From the entries below, reproduce exactly the line containing "13967814013 (841, 2380)", the line containing "浙ICP备17019829号-3 (725, 2550)", and every line in between, with nothing added.

Data listing:
● ● ● ● ●
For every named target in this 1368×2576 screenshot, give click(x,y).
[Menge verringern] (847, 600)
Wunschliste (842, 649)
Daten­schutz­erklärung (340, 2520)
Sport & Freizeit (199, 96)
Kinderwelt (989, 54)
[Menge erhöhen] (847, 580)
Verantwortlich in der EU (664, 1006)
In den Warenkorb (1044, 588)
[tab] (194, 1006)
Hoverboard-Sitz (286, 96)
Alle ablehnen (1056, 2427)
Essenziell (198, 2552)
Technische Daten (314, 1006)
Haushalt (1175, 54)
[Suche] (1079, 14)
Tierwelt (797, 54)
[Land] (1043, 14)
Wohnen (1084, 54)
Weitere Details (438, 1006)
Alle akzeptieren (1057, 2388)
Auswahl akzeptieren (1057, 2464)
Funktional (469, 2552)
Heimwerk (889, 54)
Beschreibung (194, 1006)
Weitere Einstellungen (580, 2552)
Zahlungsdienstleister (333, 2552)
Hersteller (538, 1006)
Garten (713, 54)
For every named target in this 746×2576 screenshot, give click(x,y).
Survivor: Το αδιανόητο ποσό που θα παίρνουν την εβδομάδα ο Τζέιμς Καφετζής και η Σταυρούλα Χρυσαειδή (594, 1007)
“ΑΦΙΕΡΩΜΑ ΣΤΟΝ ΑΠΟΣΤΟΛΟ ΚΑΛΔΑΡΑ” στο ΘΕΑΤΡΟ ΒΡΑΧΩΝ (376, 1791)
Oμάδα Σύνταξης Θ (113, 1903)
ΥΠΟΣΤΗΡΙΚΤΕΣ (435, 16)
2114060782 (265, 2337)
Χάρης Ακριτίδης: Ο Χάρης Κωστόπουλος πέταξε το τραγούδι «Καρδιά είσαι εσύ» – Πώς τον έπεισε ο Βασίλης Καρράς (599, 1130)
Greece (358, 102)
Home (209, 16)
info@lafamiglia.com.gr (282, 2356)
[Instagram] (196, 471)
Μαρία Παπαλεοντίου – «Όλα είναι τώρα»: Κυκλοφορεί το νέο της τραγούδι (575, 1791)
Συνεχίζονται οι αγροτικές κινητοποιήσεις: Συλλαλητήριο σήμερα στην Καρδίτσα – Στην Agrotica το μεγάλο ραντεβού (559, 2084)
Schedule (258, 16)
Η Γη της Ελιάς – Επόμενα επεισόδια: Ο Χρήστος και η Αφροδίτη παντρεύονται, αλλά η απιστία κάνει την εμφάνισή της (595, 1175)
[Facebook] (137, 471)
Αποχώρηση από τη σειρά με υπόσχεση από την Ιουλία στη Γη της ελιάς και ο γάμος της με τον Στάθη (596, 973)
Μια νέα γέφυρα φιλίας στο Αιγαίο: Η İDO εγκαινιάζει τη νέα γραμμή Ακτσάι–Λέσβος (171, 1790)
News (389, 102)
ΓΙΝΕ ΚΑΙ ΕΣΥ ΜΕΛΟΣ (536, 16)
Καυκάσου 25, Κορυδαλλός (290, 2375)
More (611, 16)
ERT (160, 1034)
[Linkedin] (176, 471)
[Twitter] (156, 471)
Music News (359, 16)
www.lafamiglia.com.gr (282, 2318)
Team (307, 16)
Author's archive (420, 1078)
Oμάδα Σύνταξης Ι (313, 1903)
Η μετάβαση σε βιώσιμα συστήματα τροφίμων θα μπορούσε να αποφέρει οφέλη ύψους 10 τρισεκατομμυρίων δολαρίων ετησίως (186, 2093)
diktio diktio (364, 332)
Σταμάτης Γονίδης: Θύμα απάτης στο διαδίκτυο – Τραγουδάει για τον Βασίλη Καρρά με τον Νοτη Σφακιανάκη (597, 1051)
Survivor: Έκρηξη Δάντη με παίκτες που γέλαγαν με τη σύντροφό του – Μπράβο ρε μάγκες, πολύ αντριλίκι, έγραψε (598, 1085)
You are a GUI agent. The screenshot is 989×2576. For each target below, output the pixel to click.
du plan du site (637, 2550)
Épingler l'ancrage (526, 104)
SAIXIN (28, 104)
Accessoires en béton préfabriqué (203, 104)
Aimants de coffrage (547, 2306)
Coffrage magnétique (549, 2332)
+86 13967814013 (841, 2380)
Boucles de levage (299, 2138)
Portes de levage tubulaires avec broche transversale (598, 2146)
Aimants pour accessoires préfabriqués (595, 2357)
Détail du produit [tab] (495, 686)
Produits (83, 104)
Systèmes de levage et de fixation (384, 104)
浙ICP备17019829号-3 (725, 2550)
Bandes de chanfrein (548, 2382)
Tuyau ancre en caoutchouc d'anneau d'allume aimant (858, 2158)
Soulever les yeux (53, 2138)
● ● ● ● ●
Task answer:
+86 13967814013 (841, 2380)
Boucles de levage (299, 2138)
Portes de levage tubulaires avec broche transversale (598, 2146)
Aimants pour accessoires préfabriqués (595, 2357)
Détail du produit [tab] (495, 686)
Produits (83, 104)
Systèmes de levage et de fixation (384, 104)
浙ICP备17019829号-3 (725, 2550)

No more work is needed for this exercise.